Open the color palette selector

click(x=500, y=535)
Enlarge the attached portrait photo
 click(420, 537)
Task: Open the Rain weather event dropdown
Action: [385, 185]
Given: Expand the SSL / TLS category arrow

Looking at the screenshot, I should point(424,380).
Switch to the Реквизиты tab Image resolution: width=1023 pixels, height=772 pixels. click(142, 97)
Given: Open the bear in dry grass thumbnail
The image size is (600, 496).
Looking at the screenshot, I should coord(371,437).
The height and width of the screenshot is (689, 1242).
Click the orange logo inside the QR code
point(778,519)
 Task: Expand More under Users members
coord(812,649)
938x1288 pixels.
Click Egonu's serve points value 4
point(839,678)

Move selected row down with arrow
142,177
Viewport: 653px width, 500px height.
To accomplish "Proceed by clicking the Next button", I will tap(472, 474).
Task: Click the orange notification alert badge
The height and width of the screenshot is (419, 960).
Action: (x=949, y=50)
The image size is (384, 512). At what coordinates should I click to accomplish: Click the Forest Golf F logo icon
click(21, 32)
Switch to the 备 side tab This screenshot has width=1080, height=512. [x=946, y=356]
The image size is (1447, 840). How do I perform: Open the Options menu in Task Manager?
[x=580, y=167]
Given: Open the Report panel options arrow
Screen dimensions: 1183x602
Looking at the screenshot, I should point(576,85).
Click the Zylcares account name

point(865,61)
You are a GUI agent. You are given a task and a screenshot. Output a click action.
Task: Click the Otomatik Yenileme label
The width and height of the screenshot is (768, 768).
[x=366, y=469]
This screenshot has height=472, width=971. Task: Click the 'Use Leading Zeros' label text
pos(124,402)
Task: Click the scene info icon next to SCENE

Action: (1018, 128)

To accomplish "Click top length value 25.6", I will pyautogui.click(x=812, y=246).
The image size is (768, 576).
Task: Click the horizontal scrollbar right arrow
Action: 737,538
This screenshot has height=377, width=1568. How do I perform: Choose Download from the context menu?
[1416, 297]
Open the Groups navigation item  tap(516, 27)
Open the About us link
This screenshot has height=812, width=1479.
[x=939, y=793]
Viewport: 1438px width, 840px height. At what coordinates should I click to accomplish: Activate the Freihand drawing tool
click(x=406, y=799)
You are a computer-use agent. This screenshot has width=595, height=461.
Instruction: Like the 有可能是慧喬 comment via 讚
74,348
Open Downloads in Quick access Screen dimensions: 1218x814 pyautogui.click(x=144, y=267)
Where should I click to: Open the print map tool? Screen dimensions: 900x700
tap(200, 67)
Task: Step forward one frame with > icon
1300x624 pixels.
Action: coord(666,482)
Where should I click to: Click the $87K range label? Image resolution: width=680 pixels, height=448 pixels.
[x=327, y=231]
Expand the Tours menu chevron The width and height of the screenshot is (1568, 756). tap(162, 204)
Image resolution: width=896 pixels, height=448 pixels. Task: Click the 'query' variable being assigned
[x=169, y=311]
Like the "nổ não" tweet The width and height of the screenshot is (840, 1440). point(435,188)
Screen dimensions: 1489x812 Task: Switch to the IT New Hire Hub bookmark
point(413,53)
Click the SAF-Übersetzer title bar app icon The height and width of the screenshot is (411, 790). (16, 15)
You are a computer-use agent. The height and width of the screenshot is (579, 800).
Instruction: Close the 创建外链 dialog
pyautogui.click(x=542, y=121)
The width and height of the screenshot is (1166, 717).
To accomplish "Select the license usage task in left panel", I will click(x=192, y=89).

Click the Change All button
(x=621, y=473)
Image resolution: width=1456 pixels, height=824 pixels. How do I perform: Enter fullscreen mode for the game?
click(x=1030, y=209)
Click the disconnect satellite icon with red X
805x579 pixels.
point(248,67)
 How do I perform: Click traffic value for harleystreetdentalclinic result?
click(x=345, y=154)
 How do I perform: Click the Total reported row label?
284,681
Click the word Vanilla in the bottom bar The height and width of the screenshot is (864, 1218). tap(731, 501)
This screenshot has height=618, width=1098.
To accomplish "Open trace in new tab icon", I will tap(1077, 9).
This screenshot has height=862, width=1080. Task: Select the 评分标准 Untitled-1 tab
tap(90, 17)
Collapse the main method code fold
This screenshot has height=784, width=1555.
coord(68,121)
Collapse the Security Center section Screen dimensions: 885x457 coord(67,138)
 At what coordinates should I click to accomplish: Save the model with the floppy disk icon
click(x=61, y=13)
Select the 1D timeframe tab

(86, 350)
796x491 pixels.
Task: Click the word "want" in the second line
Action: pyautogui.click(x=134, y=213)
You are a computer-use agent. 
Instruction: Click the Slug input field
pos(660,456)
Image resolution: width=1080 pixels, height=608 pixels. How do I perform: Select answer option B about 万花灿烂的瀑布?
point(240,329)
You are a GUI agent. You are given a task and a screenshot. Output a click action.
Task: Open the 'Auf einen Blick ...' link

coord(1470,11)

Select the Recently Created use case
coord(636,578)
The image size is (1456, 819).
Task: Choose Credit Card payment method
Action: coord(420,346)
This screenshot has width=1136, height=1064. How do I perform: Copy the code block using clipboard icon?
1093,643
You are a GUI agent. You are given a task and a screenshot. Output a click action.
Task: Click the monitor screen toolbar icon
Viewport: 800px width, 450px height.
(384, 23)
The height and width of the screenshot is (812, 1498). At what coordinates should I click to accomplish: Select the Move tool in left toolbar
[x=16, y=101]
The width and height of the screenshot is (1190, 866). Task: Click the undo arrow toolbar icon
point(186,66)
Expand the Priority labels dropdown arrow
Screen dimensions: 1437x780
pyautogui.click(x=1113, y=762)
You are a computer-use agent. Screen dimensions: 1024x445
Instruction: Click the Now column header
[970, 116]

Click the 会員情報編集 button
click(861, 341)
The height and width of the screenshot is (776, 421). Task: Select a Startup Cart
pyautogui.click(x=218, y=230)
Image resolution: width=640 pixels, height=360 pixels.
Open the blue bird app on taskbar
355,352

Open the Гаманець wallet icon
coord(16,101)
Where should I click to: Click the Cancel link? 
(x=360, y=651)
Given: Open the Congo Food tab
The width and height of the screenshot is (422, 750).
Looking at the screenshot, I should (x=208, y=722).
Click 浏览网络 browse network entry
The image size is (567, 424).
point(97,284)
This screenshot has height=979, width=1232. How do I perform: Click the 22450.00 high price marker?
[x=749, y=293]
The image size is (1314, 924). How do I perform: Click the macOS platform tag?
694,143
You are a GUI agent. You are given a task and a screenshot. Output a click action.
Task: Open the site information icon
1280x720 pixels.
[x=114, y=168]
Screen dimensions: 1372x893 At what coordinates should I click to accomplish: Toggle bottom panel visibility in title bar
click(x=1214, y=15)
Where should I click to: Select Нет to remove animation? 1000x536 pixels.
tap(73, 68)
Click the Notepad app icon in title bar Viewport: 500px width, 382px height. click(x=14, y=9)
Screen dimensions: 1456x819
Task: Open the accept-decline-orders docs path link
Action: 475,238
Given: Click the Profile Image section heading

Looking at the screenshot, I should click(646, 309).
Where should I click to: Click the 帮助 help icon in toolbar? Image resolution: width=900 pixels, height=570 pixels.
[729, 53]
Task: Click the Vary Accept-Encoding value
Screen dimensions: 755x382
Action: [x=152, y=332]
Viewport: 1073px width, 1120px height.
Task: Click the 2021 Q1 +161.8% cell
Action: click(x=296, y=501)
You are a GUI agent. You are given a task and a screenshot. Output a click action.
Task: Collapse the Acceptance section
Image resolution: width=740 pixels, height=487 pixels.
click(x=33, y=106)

Problem to solve →
Reproduce all of the material above, changing each occurrence of "GUI agent" to "interface agent" and leaving everything else untouched.

Answer to the task →
Open the color palette selector

click(x=500, y=535)
Enlarge the attached portrait photo
 click(420, 537)
Task: Open the Rain weather event dropdown
Action: [385, 185]
Given: Expand the SSL / TLS category arrow

Looking at the screenshot, I should point(424,380).
Switch to the Реквизиты tab Image resolution: width=1023 pixels, height=772 pixels. click(142, 97)
Given: Open the bear in dry grass thumbnail
The image size is (600, 496).
Looking at the screenshot, I should coord(371,437).
The height and width of the screenshot is (689, 1242).
Click the orange logo inside the QR code
point(778,519)
 Task: Expand More under Users members
coord(812,649)
938x1288 pixels.
Click Egonu's serve points value 4
point(839,678)

Move selected row down with arrow
142,177
Viewport: 653px width, 500px height.
To accomplish "Proceed by clicking the Next button", I will tap(472, 474).
Task: Click the orange notification alert badge
The height and width of the screenshot is (419, 960).
Action: (x=949, y=50)
The image size is (384, 512). At what coordinates should I click to accomplish: Click the Forest Golf F logo icon
click(21, 32)
Switch to the 备 side tab This screenshot has width=1080, height=512. [x=946, y=356]
The image size is (1447, 840). How do I perform: Open the Options menu in Task Manager?
[x=580, y=167]
Given: Open the Report panel options arrow
Screen dimensions: 1183x602
Looking at the screenshot, I should point(576,85).
Click the Zylcares account name

point(865,61)
You are a interface agent. You are given a task and a screenshot. Output a click action.
Task: Click the Otomatik Yenileme label
The width and height of the screenshot is (768, 768).
[x=366, y=469]
This screenshot has height=472, width=971. Task: Click the 'Use Leading Zeros' label text
pos(124,402)
Task: Click the scene info icon next to SCENE

Action: (1018, 128)

To accomplish "Click top length value 25.6", I will pyautogui.click(x=812, y=246).
The image size is (768, 576).
Task: Click the horizontal scrollbar right arrow
Action: 737,538
This screenshot has height=377, width=1568. How do I perform: Choose Download from the context menu?
[1416, 297]
Open the Groups navigation item  tap(516, 27)
Open the About us link
This screenshot has height=812, width=1479.
[x=939, y=793]
Viewport: 1438px width, 840px height. At what coordinates should I click to accomplish: Activate the Freihand drawing tool
click(x=406, y=799)
You are a computer-use agent. This screenshot has width=595, height=461.
Instruction: Like the 有可能是慧喬 comment via 讚
74,348
Open Downloads in Quick access Screen dimensions: 1218x814 pyautogui.click(x=144, y=267)
Where should I click to: Open the print map tool? Screen dimensions: 900x700
tap(200, 67)
Task: Step forward one frame with > icon
1300x624 pixels.
Action: coord(666,482)
Where should I click to: Click the $87K range label? Image resolution: width=680 pixels, height=448 pixels.
[x=327, y=231]
Expand the Tours menu chevron The width and height of the screenshot is (1568, 756). tap(162, 204)
Image resolution: width=896 pixels, height=448 pixels. Task: Click the 'query' variable being assigned
[x=169, y=311]
Like the "nổ não" tweet The width and height of the screenshot is (840, 1440). point(435,188)
Screen dimensions: 1489x812 Task: Switch to the IT New Hire Hub bookmark
point(413,53)
Click the SAF-Übersetzer title bar app icon The height and width of the screenshot is (411, 790). (16, 15)
You are a computer-use agent. The height and width of the screenshot is (579, 800).
Instruction: Close the 创建外链 dialog
pyautogui.click(x=542, y=121)
The width and height of the screenshot is (1166, 717).
To accomplish "Select the license usage task in left panel", I will click(x=192, y=89).

Click the Change All button
(x=621, y=473)
Image resolution: width=1456 pixels, height=824 pixels. How do I perform: Enter fullscreen mode for the game?
click(x=1030, y=209)
Click the disconnect satellite icon with red X
805x579 pixels.
point(248,67)
 How do I perform: Click traffic value for harleystreetdentalclinic result?
click(x=345, y=154)
 How do I perform: Click the Total reported row label?
284,681
Click the word Vanilla in the bottom bar The height and width of the screenshot is (864, 1218). tap(731, 501)
This screenshot has height=618, width=1098.
To accomplish "Open trace in new tab icon", I will tap(1077, 9).
This screenshot has height=862, width=1080. Task: Select the 评分标准 Untitled-1 tab
tap(90, 17)
Collapse the main method code fold
This screenshot has height=784, width=1555.
coord(68,121)
Collapse the Security Center section Screen dimensions: 885x457 coord(67,138)
 At what coordinates should I click to accomplish: Save the model with the floppy disk icon
click(x=61, y=13)
Select the 1D timeframe tab

(86, 350)
796x491 pixels.
Task: Click the word "want" in the second line
Action: pyautogui.click(x=134, y=213)
You are a computer-use agent. 
Instruction: Click the Slug input field
pos(660,456)
Image resolution: width=1080 pixels, height=608 pixels. How do I perform: Select answer option B about 万花灿烂的瀑布?
point(240,329)
You are a interface agent. You are given a task and a screenshot. Output a click action.
Task: Open the 'Auf einen Blick ...' link

coord(1470,11)

Select the Recently Created use case
coord(636,578)
The image size is (1456, 819).
Task: Choose Credit Card payment method
Action: coord(420,346)
This screenshot has width=1136, height=1064. How do I perform: Copy the code block using clipboard icon?
1093,643
You are a interface agent. You are given a task and a screenshot. Output a click action.
Task: Click the monitor screen toolbar icon
Viewport: 800px width, 450px height.
(384, 23)
The height and width of the screenshot is (812, 1498). At what coordinates should I click to accomplish: Select the Move tool in left toolbar
[x=16, y=101]
The width and height of the screenshot is (1190, 866). Task: Click the undo arrow toolbar icon
point(186,66)
Expand the Priority labels dropdown arrow
Screen dimensions: 1437x780
pyautogui.click(x=1113, y=762)
You are a computer-use agent. Screen dimensions: 1024x445
Instruction: Click the Now column header
[970, 116]

Click the 会員情報編集 button
click(861, 341)
The height and width of the screenshot is (776, 421). Task: Select a Startup Cart
pyautogui.click(x=218, y=230)
Image resolution: width=640 pixels, height=360 pixels.
Open the blue bird app on taskbar
355,352

Open the Гаманець wallet icon
coord(16,101)
Where should I click to: Click the Cancel link? 
(x=360, y=651)
Given: Open the Congo Food tab
The width and height of the screenshot is (422, 750).
Looking at the screenshot, I should (x=208, y=722).
Click 浏览网络 browse network entry
The image size is (567, 424).
point(97,284)
This screenshot has height=979, width=1232. How do I perform: Click the 22450.00 high price marker?
[x=749, y=293]
The image size is (1314, 924). How do I perform: Click the macOS platform tag?
694,143
You are a interface agent. You are given a task and a screenshot. Output a click action.
Task: Open the site information icon
1280x720 pixels.
[x=114, y=168]
Screen dimensions: 1372x893 At what coordinates should I click to accomplish: Toggle bottom panel visibility in title bar
click(x=1214, y=15)
Where should I click to: Select Нет to remove animation? 1000x536 pixels.
tap(73, 68)
Click the Notepad app icon in title bar Viewport: 500px width, 382px height. click(x=14, y=9)
Screen dimensions: 1456x819
Task: Open the accept-decline-orders docs path link
Action: 475,238
Given: Click the Profile Image section heading

Looking at the screenshot, I should click(646, 309).
Where should I click to: Click the 帮助 help icon in toolbar? Image resolution: width=900 pixels, height=570 pixels.
[729, 53]
Task: Click the Vary Accept-Encoding value
Screen dimensions: 755x382
Action: [x=152, y=332]
Viewport: 1073px width, 1120px height.
Task: Click the 2021 Q1 +161.8% cell
Action: click(x=296, y=501)
You are a interface agent. You are given a task and a screenshot. Output a click action.
Task: Collapse the Acceptance section
Image resolution: width=740 pixels, height=487 pixels.
click(x=33, y=106)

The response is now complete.